_Selected extract:_
——————————

The Flashcubes...it's funny.  Because I just, I guess I was too involved in trying to do it to think they were as major as they seem to be now.  I mean, they were a band, and we played, they played.  I mean, certainly we opened for them in the beginning an awful, awful lot.  And then eventually we didn't anymore.  And the best thing about Syracuse at the time was you had all these bands, and you could play on the same night, and you'd both make enough money to pay for everything.  And I tell the kids that work for me, we had played this town four or five nights a week, and done all right.  Of course, now these bands play, what?  Every six weeks?  And they're lucky.  I mean, it's a different world now, obviously.

Was it just the rasing of the drinking age that changed things?

There were two or three things that really put an end to it.  Jabberwocky.  Jabberwocky meant more to the new wave scene than any other club.  I know the Horizon was important at the time, It wasn't what it turned out to be later, and we certainly spent an awful, awful lot of time there.  But when you played Jab--and usually you were allowed one, maybe two times a semester--there was a crowd.  And at that point you could be a musician and you could do the kind of things that you weren't mentally able to do at the Horizon, or playing Norwich, or whatever.  You had the freedom to actually kind of in your mind be a big rock star, for lack of a better selection of words.  So, that going, [and] WAER [Syracuse University's free-form radio station].  When they went jazz--we'll call it "jazz"--that was another big nail in the coffin.  There were some great clubs for fun that we played early on.  The one over on Westcott....

Squires East!

Yeah.  Forty people was a crowd, but boy, you couldn't get a better crowd.

At Squires East, forty people was a fire hazard.

——————————

_Extracted information:_
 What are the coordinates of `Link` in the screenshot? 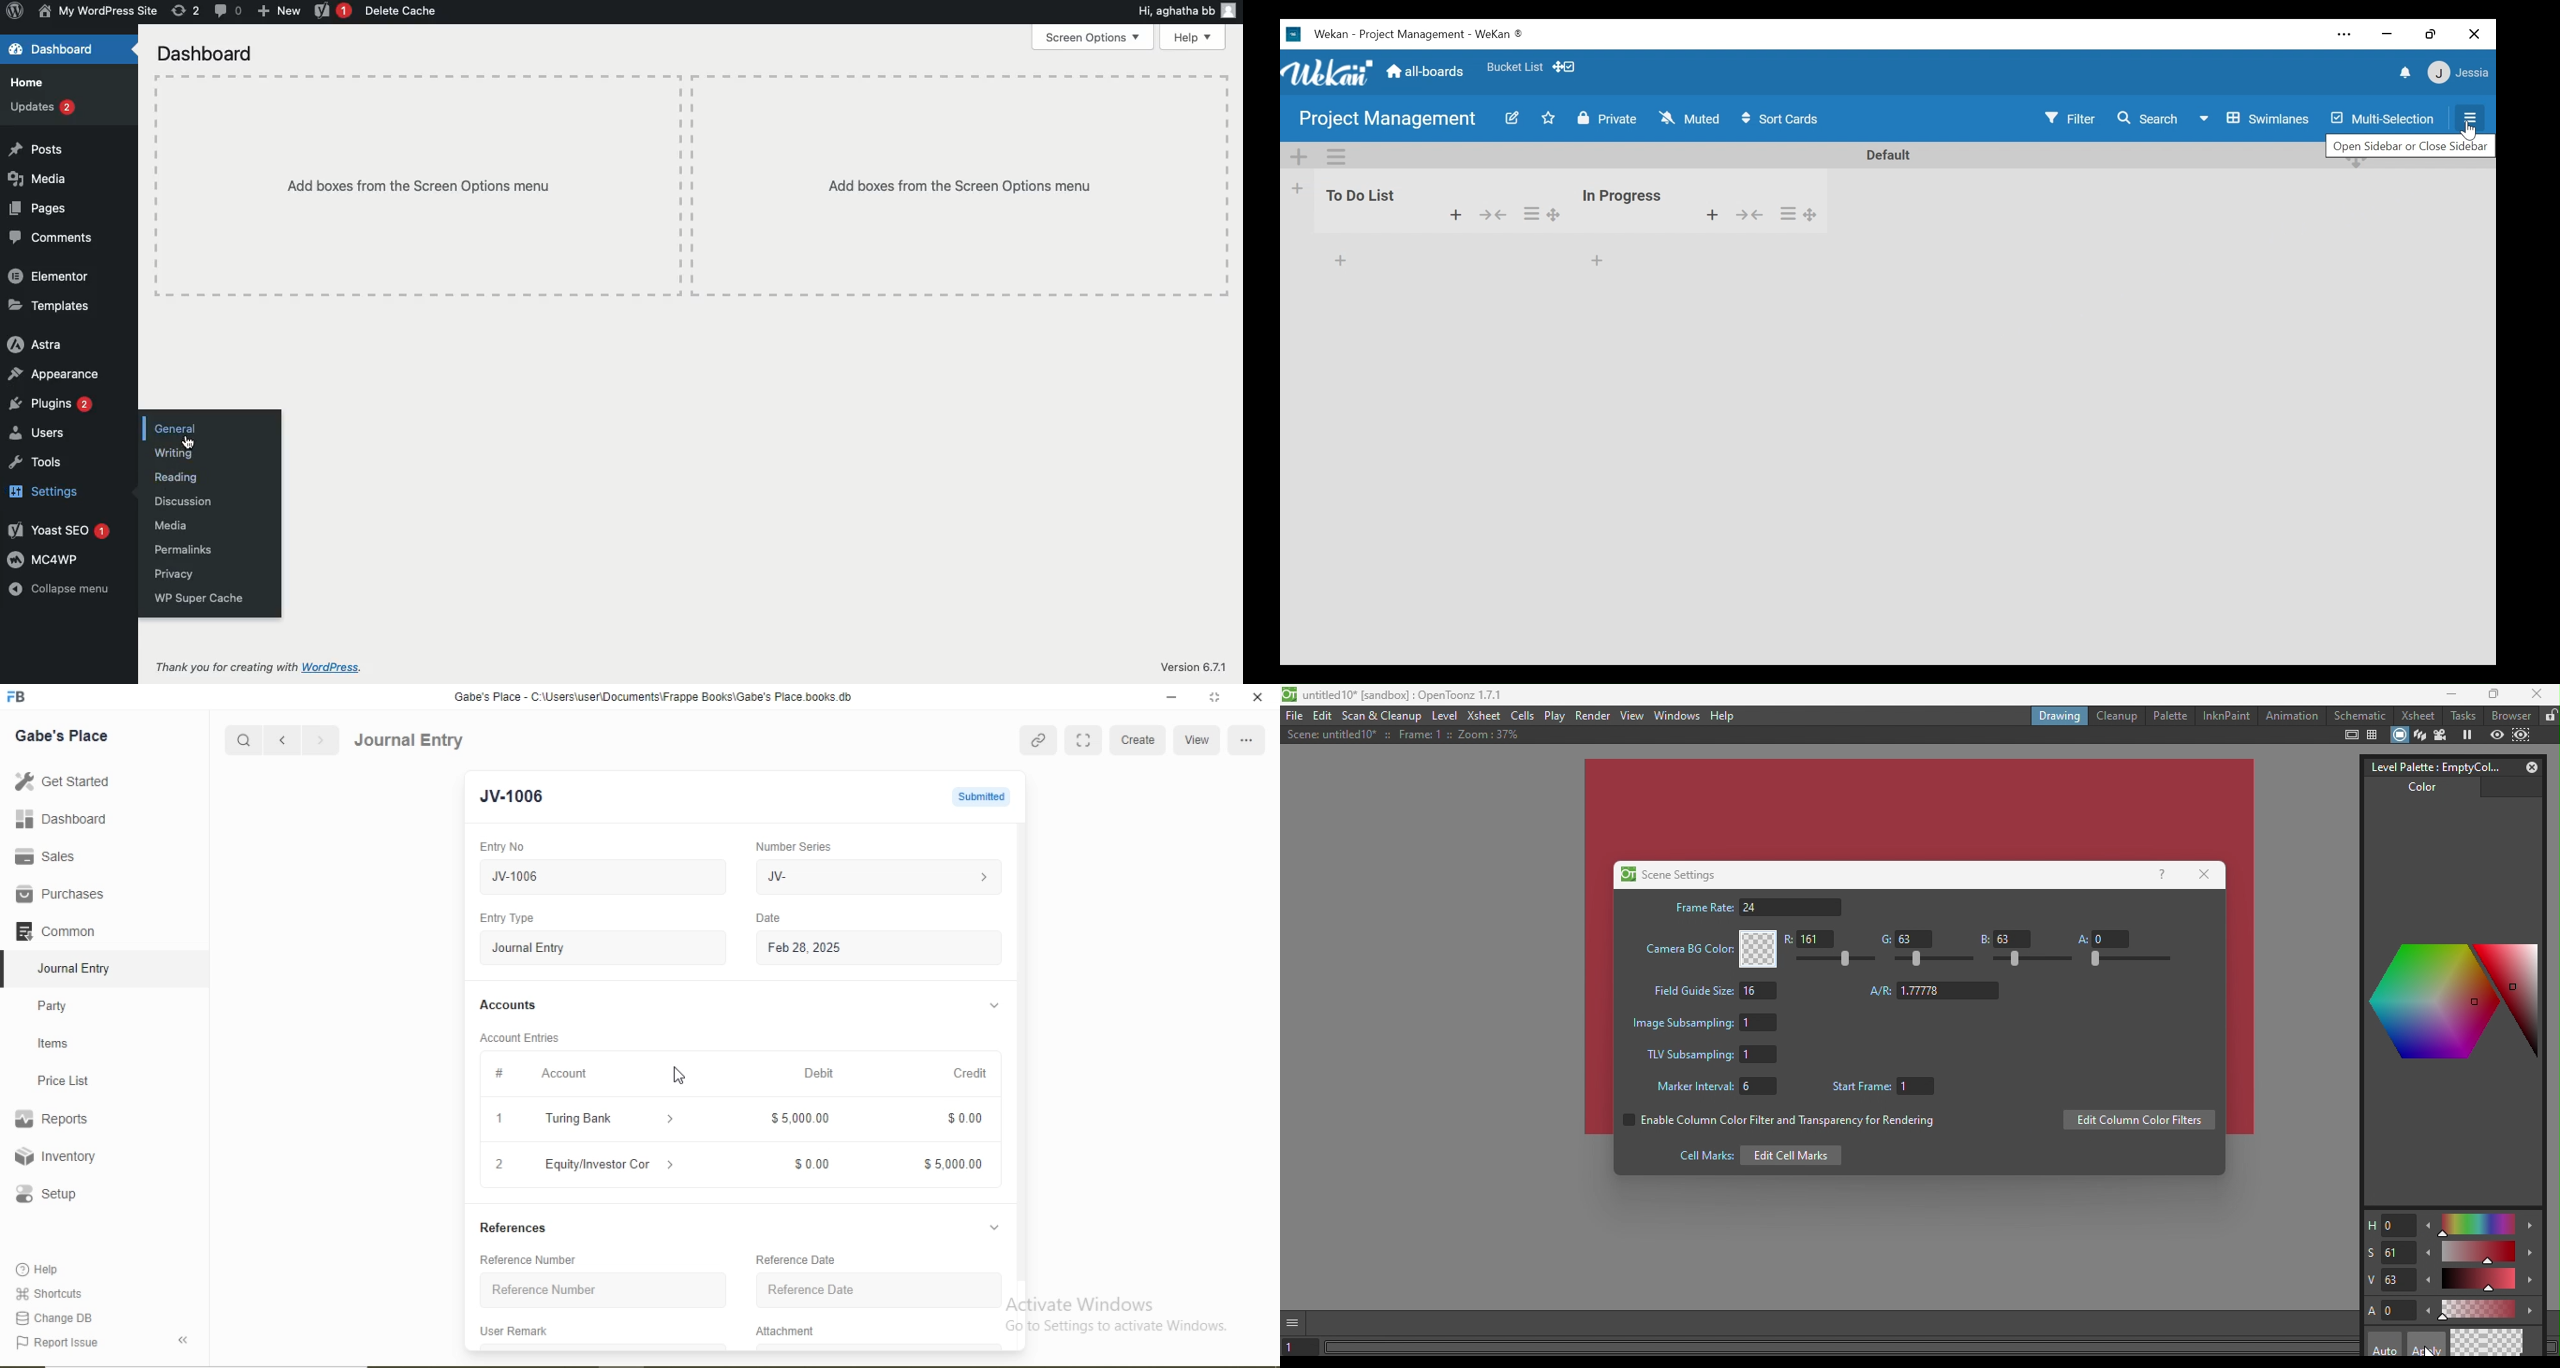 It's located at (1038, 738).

——————————

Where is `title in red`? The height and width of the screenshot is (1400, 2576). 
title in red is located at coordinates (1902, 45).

——————————

_Your tasks:_
**A.** In the Syracuse music scene interview, do these statements agree with the text? (i) The speaker's band opened for the Flashcubes very often at first. (ii) A band was usually allowed to play Jabberwocky once or twice a week. (iii) The speaker says no crowd could beat the one at Squires East. Answer yes or no for each, and quote the deciding words.
**B.** Carry on the interview about the Syracuse music scene from the point where it stops.
The rows play no part here.

_Task-by-task outputs:_
**A.**
(i) Yes: "certainly we opened for them in the beginning an awful, awful lot."
(ii) No: "usually you were allowed one, maybe two times a semester."
(iii) Yes: "Forty people was a crowd, but boy, you couldn't get a better crowd."

**B.**
Yes, but it was a wonderful place to be.  And The Carousel downtown, and, of course, The Firebarn.  The Firebarn, it's a shame that ever went.  That was a wonderful...the only price was that if you were a band, it was a big pain in the ass to lug the equipment up and down the stairs.  You had the upstairs and downstairs.  We did all those New Wave Nights there.  I never really was big on The Slide-Inn, even though we played there a few times.  That was more like The Poor House North--it wasn't our stomping grounds at all.  I was never real comfortable there.  I was most comfortable either at the Horizon or Jab.  Of course, being up here, it was a university area, it was a lot more fun.  I mean, now they're puttin' 'em on at Chuck's [Hungry Charlie's], but it doesn't seem the same.  I don't know.  I had heard we were gonna see a little resurgence in the wave scene, but it doesn't seem to be happening.  Nothing is, though; you know that.

Everybody in their time, I guess.  Some people are able to move beyond that time, and some people aren't.  I mean, I for a long time wanted to play again, but I can't even picture it.  Me and an acoustic guitar in Borders books isn't gonna do it, you know?  I miss it.  I miss the guys.  I don't really talk to them anymore.  I haven't talked to Tom in a long, long time.

You and Tom Kenny played together for one song at the Swordsmen gig [a late-'90s one-off show at The Lost Horizon, with a parade of Syracuse new wave scene all-stars joining a core band of The Flashcubes' Paul Armstrong and Gary Frenay and legendary 'Cuse guitarist Mark Doyle].

 It was fun to go back out.

You looked like you were having a pretty good time.

Yeah.  I definitely was pretty happy with it.  I mean, Tommy and I very naturally fall into it.  That's probably part of the reason why I haven't been able to do anything since.  You've got to have somebody like Tommy to be able to do it from my end.  Because that's the kind of band I put together.

The other thing is that music isn't as much fun.  Everybody wants to make some kind of big statement about how miserable their life is.  That's why I like happy stuff.  There's not enough happy stuff.  I'm not saying that they don't have a right to do it, or that there's not reason to do it, but music to me is supposed to be kind of a joyous noise.  Frankly, being here in the store all the time, I get real tired of listenin' to 'em whine.  It drives me nuts.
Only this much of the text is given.